WORK TO BE COMPLETED
Everything from the line containing "You are a GUI" through the last line of the data below should be set down exactly, and nothing else.

───

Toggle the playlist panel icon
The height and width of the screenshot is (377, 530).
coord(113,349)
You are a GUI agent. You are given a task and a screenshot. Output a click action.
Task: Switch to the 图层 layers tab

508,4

───

RESPONSE TO THIS TASK
You are a GUI agent. You are given a task and a screenshot. Output a click action.
Task: Switch to the 图层 layers tab

508,4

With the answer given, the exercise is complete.